Dona Thereza é certamente a figura mais forte do filme, tanto
pela riqueza da sua experiência espiritual como ainda pela forma
como ela narra sua própria vida. No quintal de casa, esta senhora
conta o que são as guias, a criação de filhos e
netos com extrema dificuldade econômica, a decepção
com o marido - "uma praga" -, as suas outras encarnações
como rainha, as conversas com entidades, etc.
No depoimento de Carla, moça negra cuja história espiritual
é bastante conturbada, há imagens da entrevistada fora
da comunidade. No caso, temos a moça dançando numa boate
onde trabalha fazendo strip-tease.
Seguem-se os depoimentos de André, Lídia, Braulino e Quinha.
Todos já tiveram mais de uma religião e ambas as mulheres
falam das dificuldades no casamento, sendo que a segunda criou os filhos
praticamente sozinha. Lídia e Braulino aparecem recebendo o pagamento
pelos depoimentos prestados. Merece destaque na parte relativa a André
a inserção de um plano médio do quarto dele e da
esposa vazio e em silêncio, como a representar a presença
de espíritos ou entidades que não podem ser vistas pelos
descrentes.
Enquanto Dona Thereza prepara café na cozinha, Eduardo Coutinho
conversa com a filha dela, Elisabeth, que se declara "atéia".
O próprio diretor sublinha que a moça é a primeira
pessoa naquela comunidade a não ter crença religiosa.
No entanto, Elisabeth conta já ter presenciado a mãe possuída.
No quintal, Dona Thereza volta a falar das suas experiências,
afirmando a existência dos espíritos em todos os lugares,
inclusive ali, temos então um corte para um plano do quintal
sem figuras humanas e em silêncio.
Alex, jovem negro, vê imagens do batizado de sua filha na umbanda.
O rapaz explica que a sua filha foi também batizada no catolicismo.

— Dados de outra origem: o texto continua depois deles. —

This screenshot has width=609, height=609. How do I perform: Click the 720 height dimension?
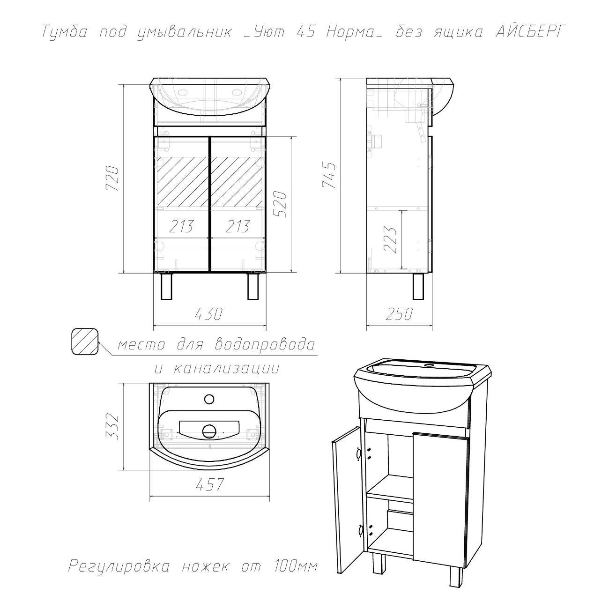coord(113,178)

Após isto Dona Nira, mãe de Alex, elogia o trabalho da
igreja Universal. O rapaz afirma já ter tratado problemas de
saúde na Universal levado pela mãe, e o resultado foi
positivo. Dejair, irmão de Dona Nira, estabelece uma espécie
de hierarquia das crenças religiosas e fala da importância
da África.
Taninha, identificado como pai de Carla, tem dezoito filhos mas apenas
um foi criado por ele, aquele parido pela sua esposa. Com passagem pelo
Pinel, brigas violentas e uma expressão amargurada, diz nada
possuir, mas ser adepto do catolicismo e da umbanda, neste momento há
um insert da imagem de Exu. Taninha também aparece recebendo
dinheiro pelo depoimento. Ele é o único a não ser
entrevistado em casa, mas num lugar com muitas árvores e aparentemente
ermo.
Novos depoimentos na véspera do Natal, mais curtos quando comparados
aos anteriores, de Dona Thereza - ela também aparece indo trabalhar
na casa dos patrões -, Braulino, Carla e André. Todos
se declaram felizes com suas vidas apesar de alguns problemas, apenas
Dona Thereza problematiza as coisas pelo tom melancólico da sua
fala. Ela preparou a ceia da família mas não participa
da comemoração, prefere ficar isolada. A câmera
passeia pelo quarto de Dona Thereza saindo da bandeira do glorioso Botafogo,
passando por duas crianças dormindo e terminando por enquadrar
o altar onde ela deixa oferendas para os santos. Como reforço
temos um detalhe mais aproximado do canto do quarto dedicado às
entidades religiosas. Nestes dois últimos planos há uma
música pop que vaza de outro cômodo da casa.*
É possível notar pela descrição realizada
acima que as estruturas de Notícias de uma guerra particular
e O rap do Pequeno Príncipe contra as almas sebosas guardam
semelhanças.
Ambos têm um depoente que serve como catalisador da estrutura
e cuja opinião pessoal também espelha a perspectiva dos
realizadores do documentário. No primeiro caso temos o delegado
Hélio Luz e no segundo o baterista Alexandre Garnizé.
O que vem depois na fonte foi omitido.